DOKUMENT ->
Doch schauen wir uns das Elend mal an, das wir industrialisierten Menschen aus dieser wundervollen Idee gemacht haben. Es betrübt mich schon ein wenig, wenn ich sehe und erlebe, dass dieses wundervolle Fest verkommen ist zu einem riesigen Fest der Einkäufe und des Stresses. Wunderbare, große, tolle Geschenke: Je weniger Zeit wir hatten selbst zu leben und für unsere Freunde und Familie da zu sein, umso größer die Geschenke. So jedenfalls scheint es oft. Und dann hetzen wir in der besinnlichen (! – es scheint um den Sinn des Lebens zu gehen, den wir erfahren sollen. Das Dao, wie die Daoisten es nennen. Richard Wilhelm hat immerhin Laozi´s Werk „DaoDeJing“ übersetzt als: Das Buch von Sinn und Tugend“) Vorweihnachtszeit von einem Geschäft zum anderen, von einer Weihnachtsfeier zur Nächsten, von A nach B (zu Mama) und A nach C (Schwiegermama), um dann nach Weihnachten endlich ein wenig zur Ruhe zu kommen und uns etwas vom Weihnachtsstress erholen zu können. Verstehen Sie? Weihnachtsstress ist ein Widerspruch in sich! Und fast alle hier bei uns haben genau diesen Stress, genau diesen Widerspruch. Und dann kommen ja der Weihnachtsurlaub und Silvester. Wir müssen was erleben. Es muss was passieren, sonst werden wir in dieser Winterzeit ja wahnsinnig. Wir brauchen allerdings gar nicht mehr wahnsinnig werden, wir sind es bereits!

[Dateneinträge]
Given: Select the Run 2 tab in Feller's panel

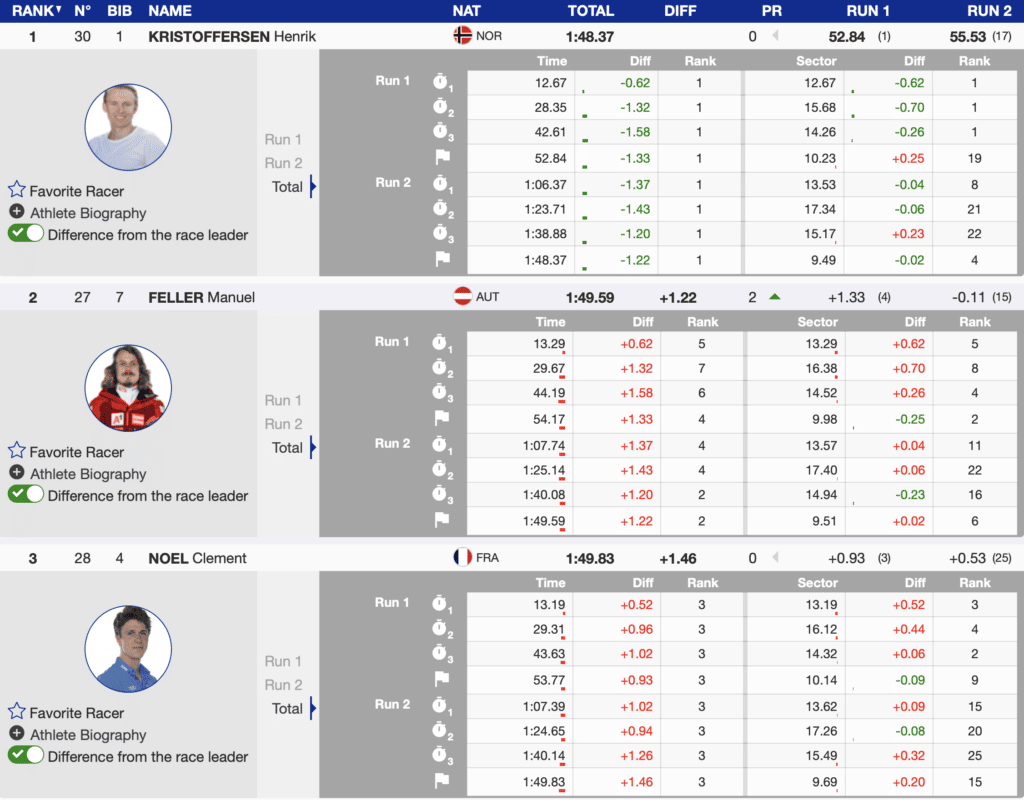Looking at the screenshot, I should click(x=283, y=424).
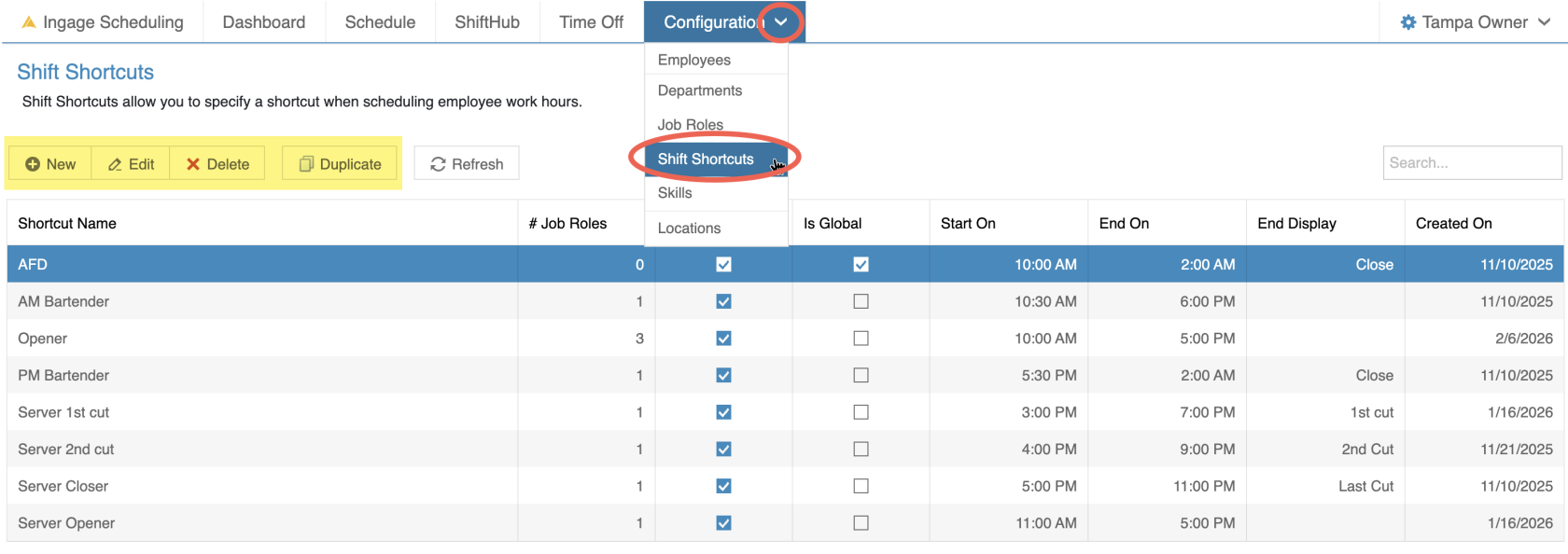
Task: Collapse the Configuration dropdown chevron
Action: (x=781, y=22)
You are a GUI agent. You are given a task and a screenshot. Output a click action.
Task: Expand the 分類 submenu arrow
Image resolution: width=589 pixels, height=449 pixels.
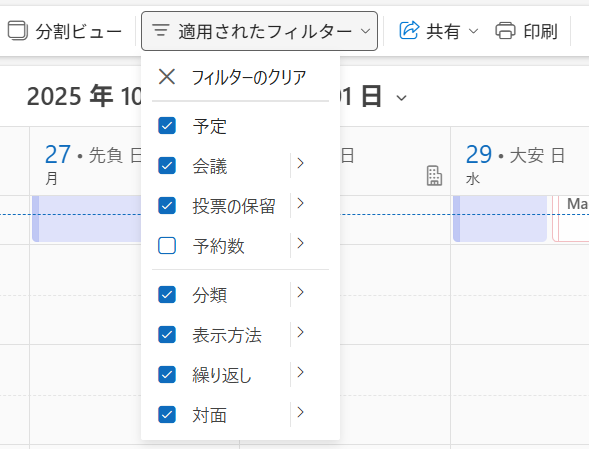pyautogui.click(x=300, y=292)
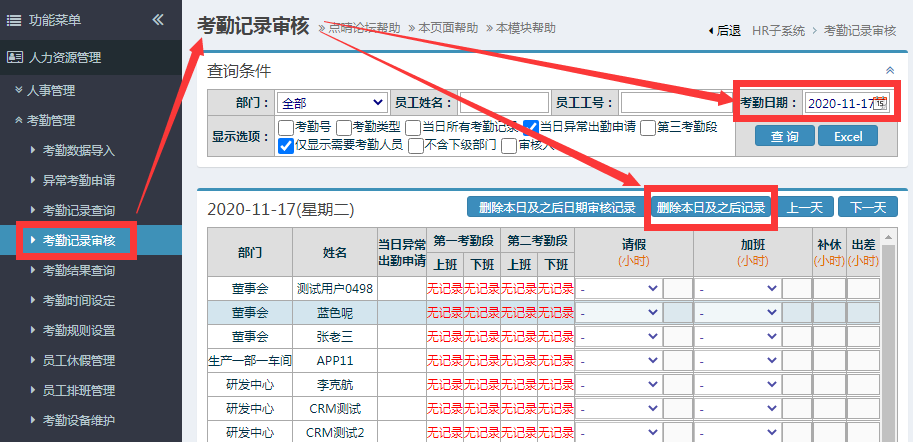Enable the 考勤号 display checkbox

click(286, 127)
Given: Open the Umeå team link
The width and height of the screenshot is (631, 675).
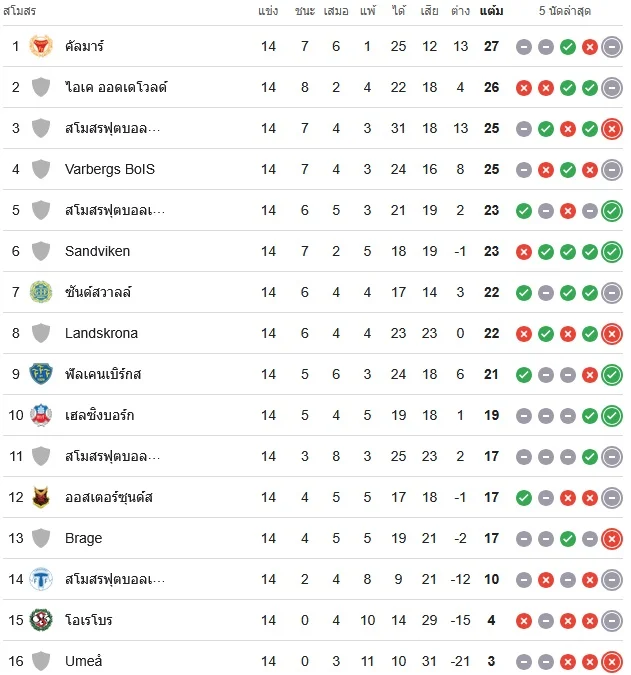Looking at the screenshot, I should (84, 661).
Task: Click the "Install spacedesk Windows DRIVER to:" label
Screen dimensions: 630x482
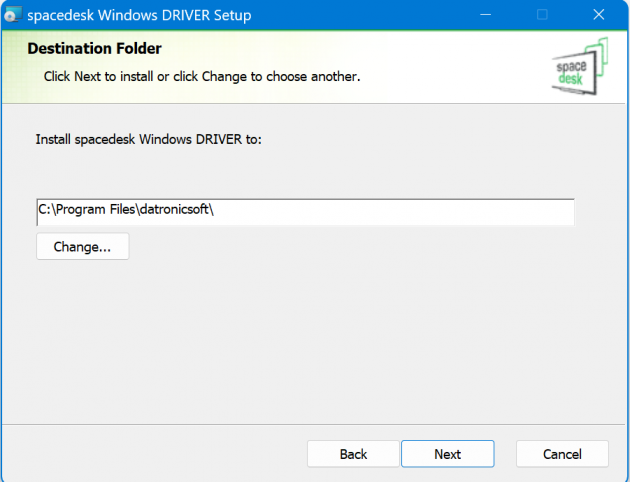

AUFGABE ->
Führen Sie den Text über den Weihnachtsstress im Anschluss an seinen letzten Satz weiter.

LÖSUNG ->
Als Fazit möchte ich einfach nur, in meiner mir eigenen eindringlichen und manchmal etwas heftigen Sprache aufzeigen, was wir da tun und wie und wo es unserer Natur, unserer Natürlichkeit entgegenläuft. Und Sie können selbst entscheiden, ob Sie dies wirklich so beabsichtigt haben! Sie können selbst schauen, ob ich mit meiner Beschreibung richtig liege und wie Sie mit diesen Informationen umgehen. Sie selbst haben alles in der Hand. Niemand drängt uns, niemand zwingt uns. Wir sind es selbst, die für unser Leben verantwortlich sind. Vergessen Sie das nie. Und Weihnachten und der Winter sind hervorragende Zeiten, sich selbst wieder etwas näher zu kommen. Ohne Druck, ohne Leistung. Wir schauen nur aufmerksam, wer wir wirklich sind und was wir uns wirklich vom Leben wünschen. Der Winter und das Weihnachtsfest, sozusagen als dessen Höhepunkt, sind wichtige Aspekte der Natur, die uns unser wahres Mensch-Sein bewusst machen wollen und die uns helfen, unseren Weg zu gehen, unseren Sinn, unseren Weg zu finden. Im Winter sollten wir Dankbarkeit spüren für die Gewissheit, dass Kälte und Dunkelheit nur vorübergehend sind und sicher wieder abgelöst werden von der aufbrechenden Kraft des Frühlings. Wir sollten uns an der Erkenntnis über uns selbst erfreuen und wir sollten die ganze Liebe des Universums, der Natur spüren, die beispielsweise durch die Jahreszeiten uns Menschen hilft, der zu sein, der wir tief in unserem Herzen sein wollen:

Ein glücklicher und friedvoller Mensch, der weiß, dass wir all dies nur gemeinsam leben können und deshalb auch den Anderen nie vergisst. Das Weihnachtsfest und die Winterzeit sind wichtiger denn je, um unsere Umwelt wieder richtig zu verstehen und uns ihr anzupassen.